Pauline Hopkins, author and playwright, used fiction to explore justice

Pauline Hopkins was featured in “The Colored American magazine”, published in the early 1900s.

This Black History Month, the Globe salutes black people in Massachusetts who have made a difference.

In the preface to her first novel, published in 1900, Pauline Hopkins wrote about the importance of telling one’s own story.

“No one will do it for us,” she wrote. “We must ourselves develop the men and women who faithfully portray the innermost thoughts and feelings of the Negro with all the fire and romance that lies dormant in our history.”

Hopkins, an author and playwright who lived in Cambridge, explored themes of race in society through romance and horror. His first book, “Contending Forces: An Illustrative Romance of Negro Life North and South,” followed a family after their patriarch announced he would free the people he had enslaved. He is assassinated, his sons kidnapped and his white, mixed-race wife dies by suicide. A son escapes to New England, where the book follows the rest of his life.
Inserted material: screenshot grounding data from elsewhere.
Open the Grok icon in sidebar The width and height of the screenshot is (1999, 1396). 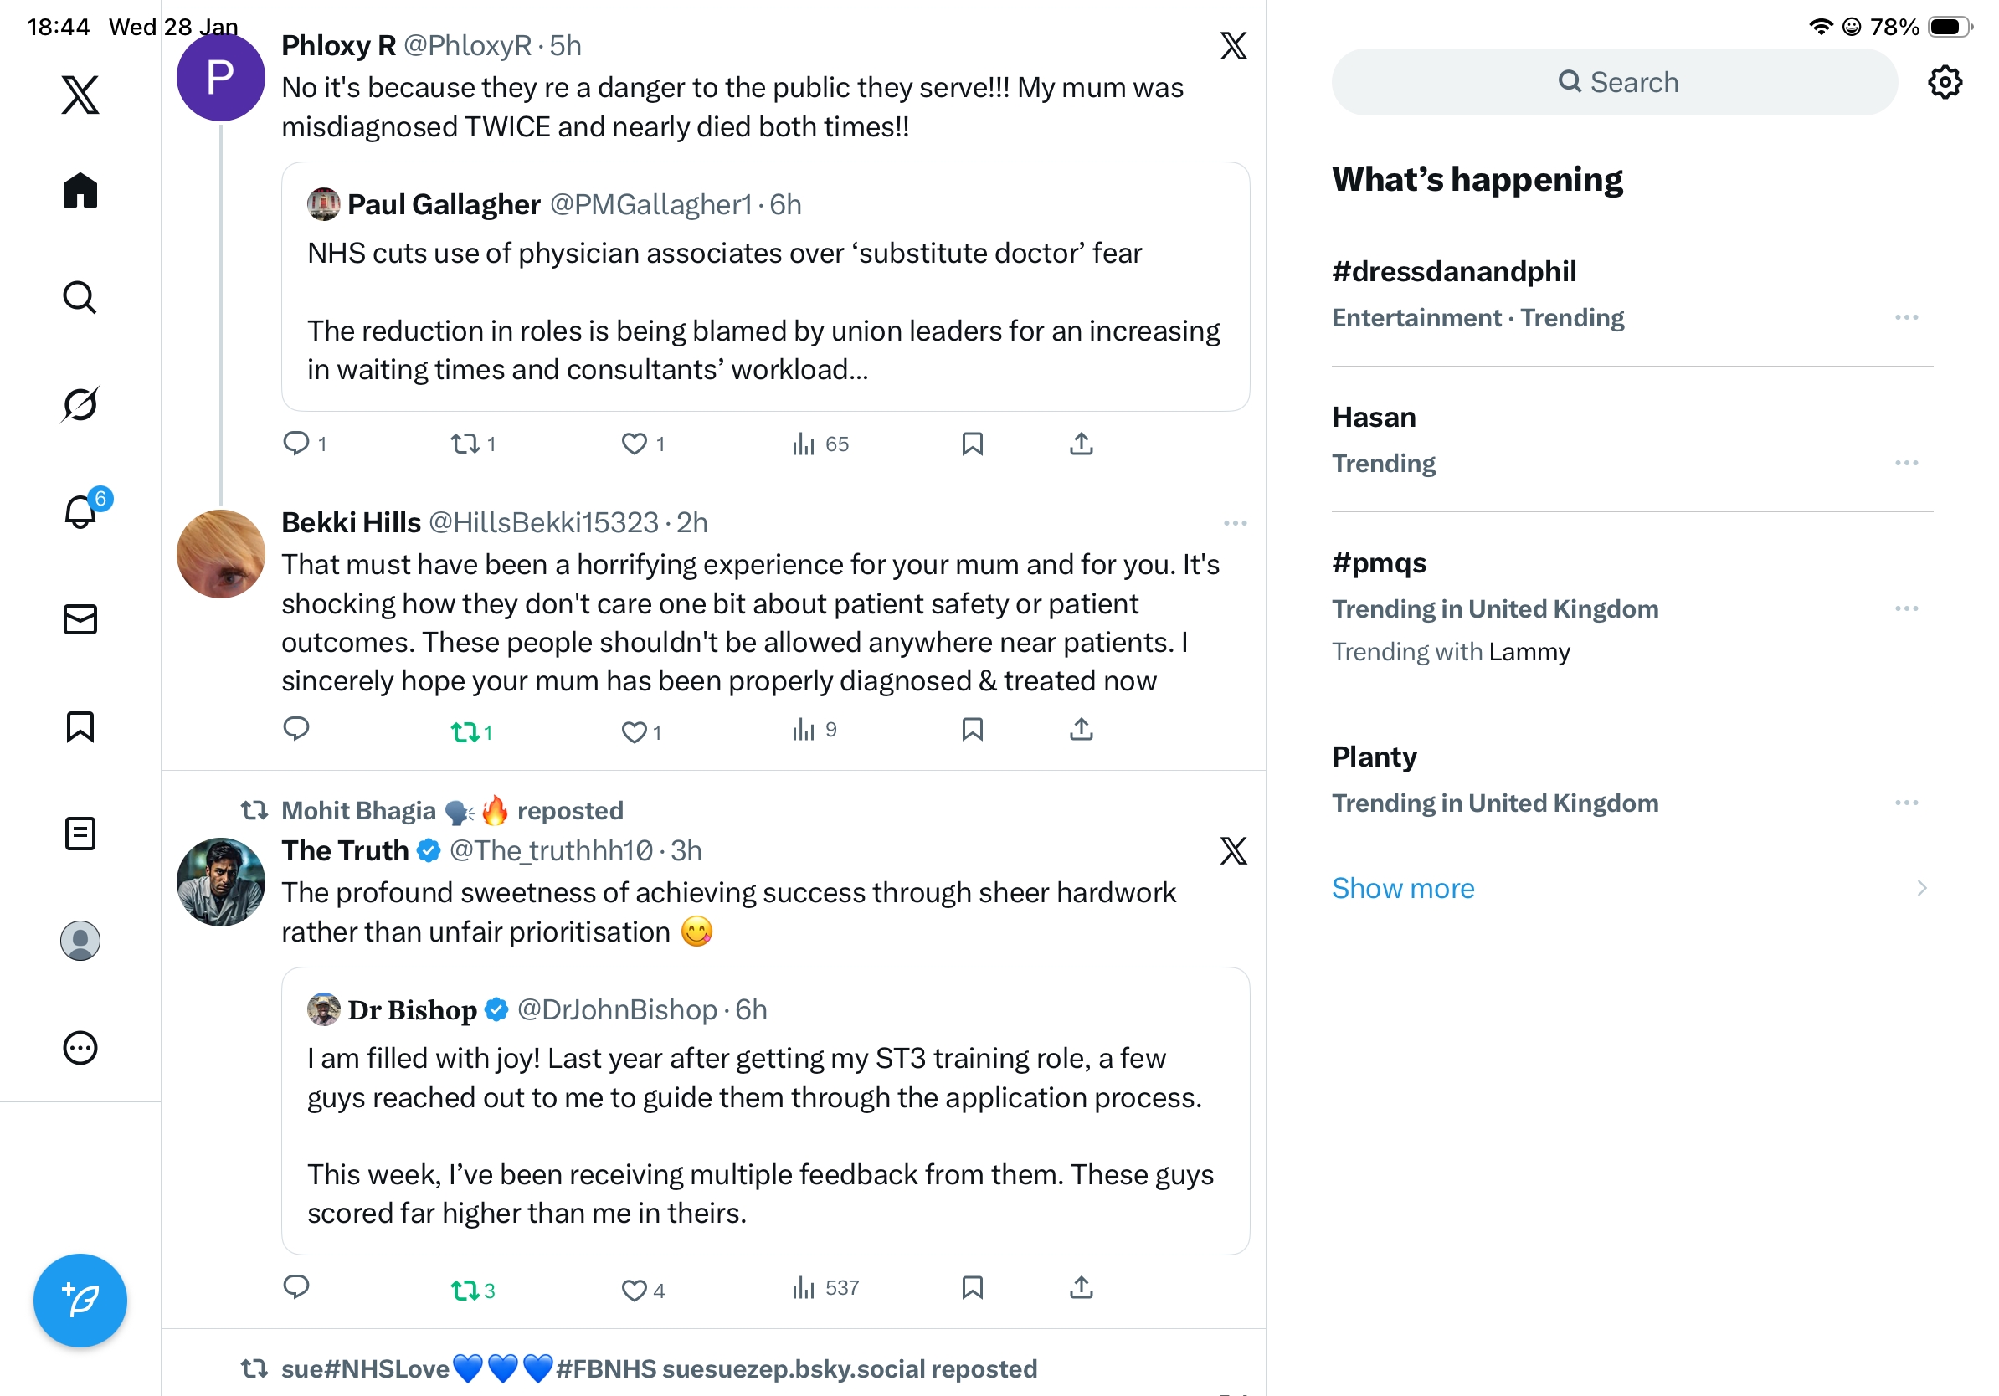click(x=80, y=404)
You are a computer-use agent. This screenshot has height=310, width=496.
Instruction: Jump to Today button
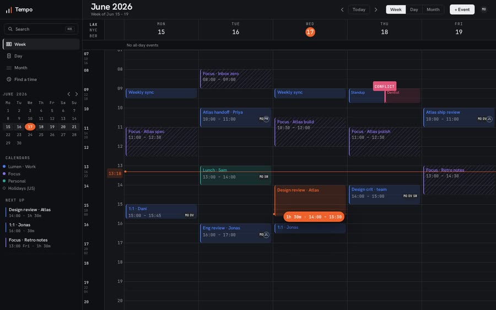pyautogui.click(x=359, y=9)
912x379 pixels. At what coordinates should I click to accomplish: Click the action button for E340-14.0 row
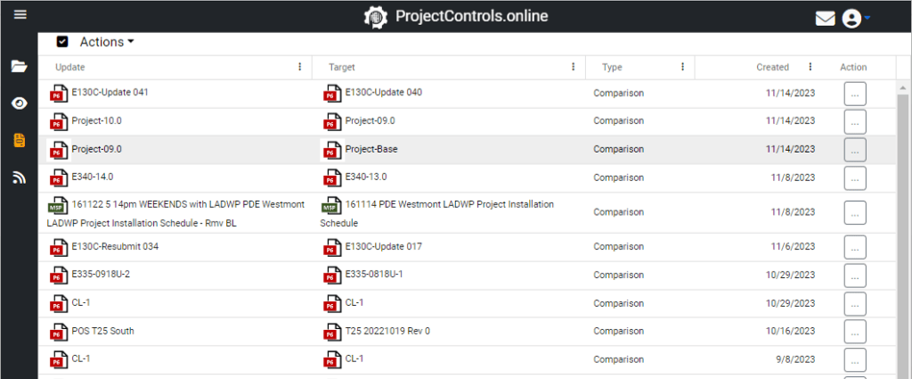[x=854, y=177]
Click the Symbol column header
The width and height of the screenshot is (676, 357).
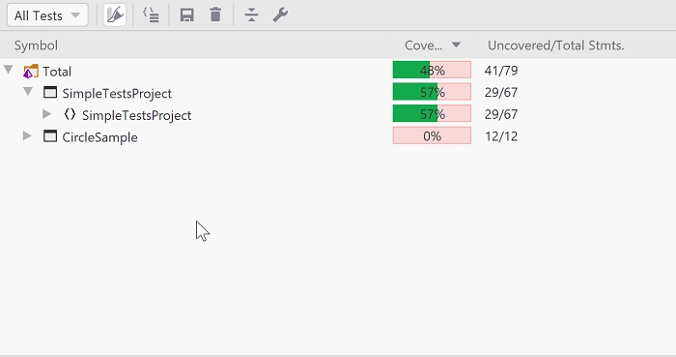click(x=195, y=45)
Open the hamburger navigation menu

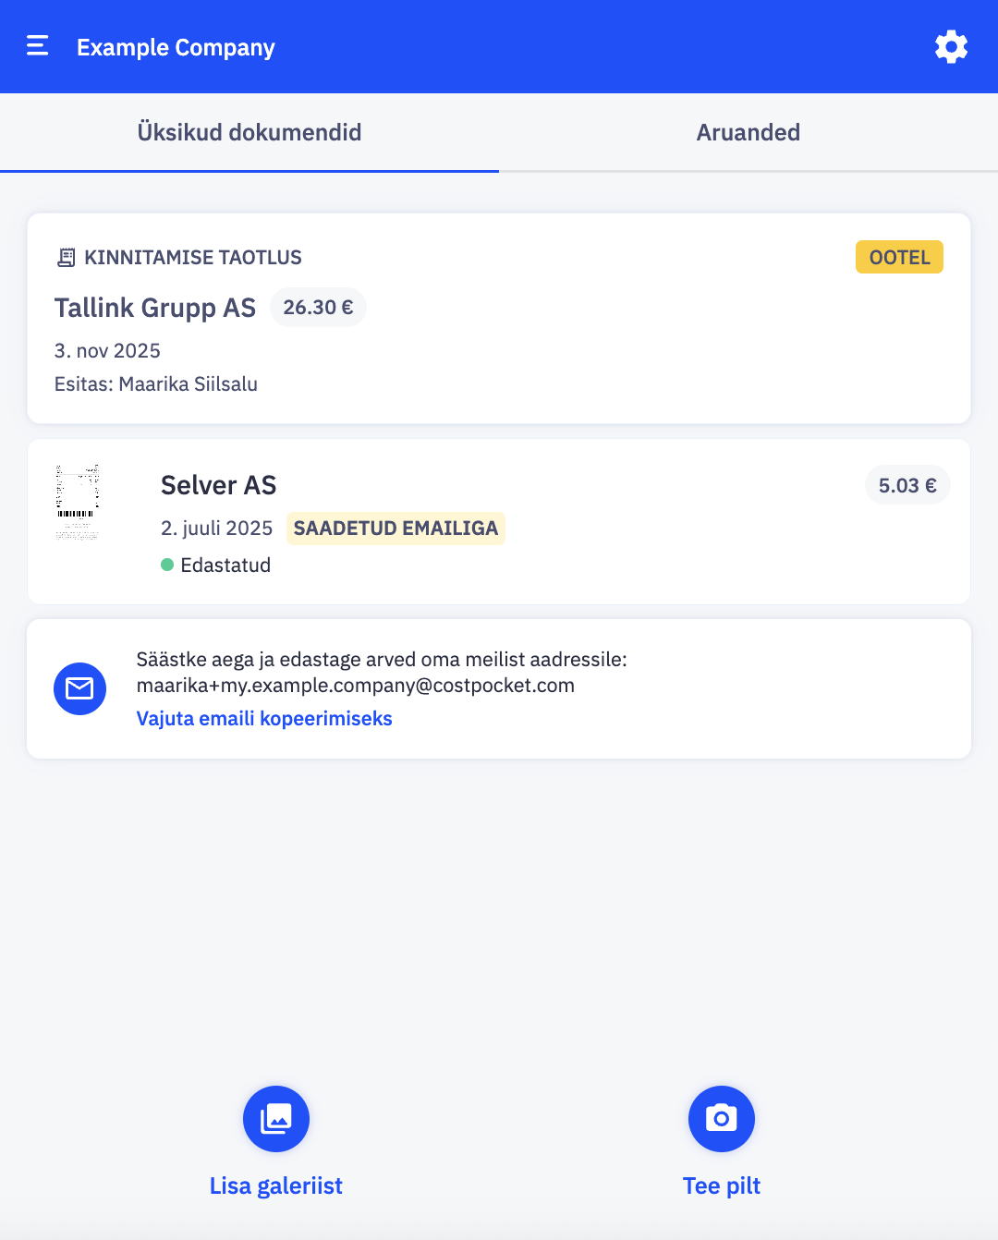(38, 46)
Parts of the book delve into graphic and precise depictions of violence and discrimination. Hopkins also used his first novel to challenge stereotypes and shine a light on the hard work of black people on the rise at the turn of the century.

Hopkins, born in Portland, Maine, in 1859, earned her living through shorthand. She was also a magazine editor and playwright. His first play, a musical called “Slaves’ Escape”; or, The Underground Railroad,” was produced when she was 20.

She touched on mysteries with the short story “Talma Gordon,” about a woman accused of killing her father; and tackled fantasy in “Of One Blood; or, The Hidden Self,” in which a black medical student is suddenly proclaimed king of a city under a pyramid in Ethiopia. She also wrote political pamphlets and lectures, remaining active throughout her life.

Hopkins died in 1930 after a fire at her Cambridge home.

Gal Tziperman Lotan can be reached at [email protected] or 617-929-2043.